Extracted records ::
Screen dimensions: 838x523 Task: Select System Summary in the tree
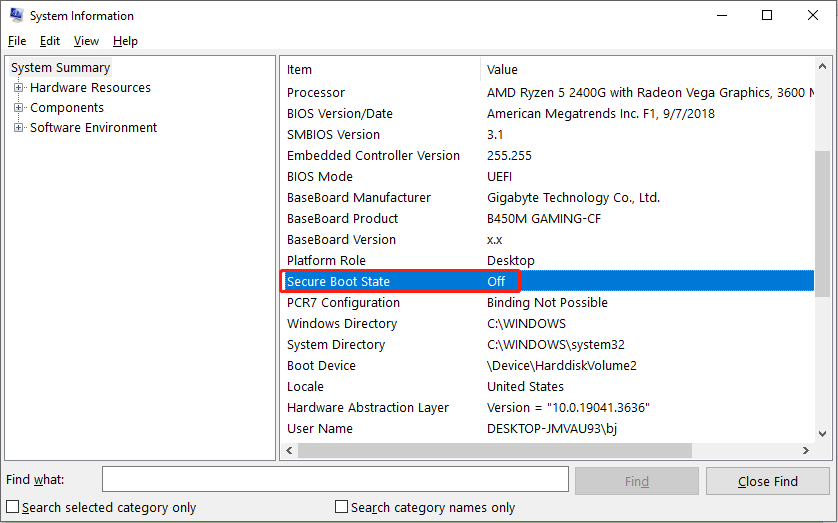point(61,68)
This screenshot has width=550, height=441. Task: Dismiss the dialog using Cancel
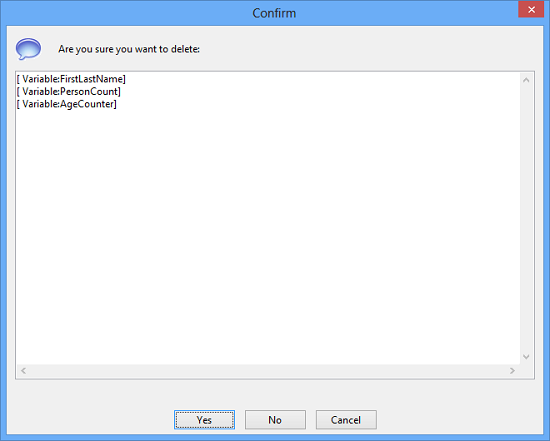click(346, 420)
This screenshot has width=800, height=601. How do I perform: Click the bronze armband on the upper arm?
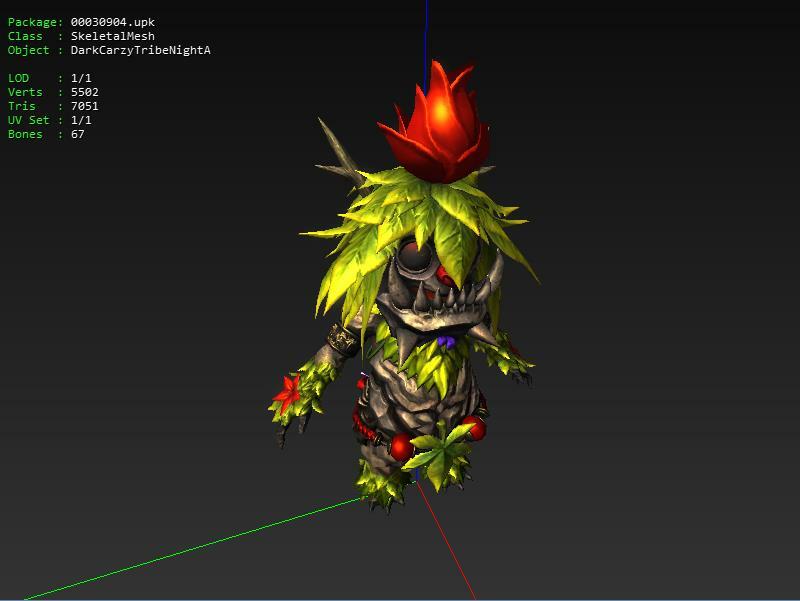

EXERCISE DIRECTIONS ::
Quote every entry exactly, with the pictures omitted.

TASK RESULT ::
Screen dimensions: 838x523 Task: Select System Summary in the tree
point(61,68)
This screenshot has width=550, height=441. Task: Dismiss the dialog using Cancel
click(346, 420)
This screenshot has width=800, height=601. How do I perform: Click the bronze armband on the upper arm?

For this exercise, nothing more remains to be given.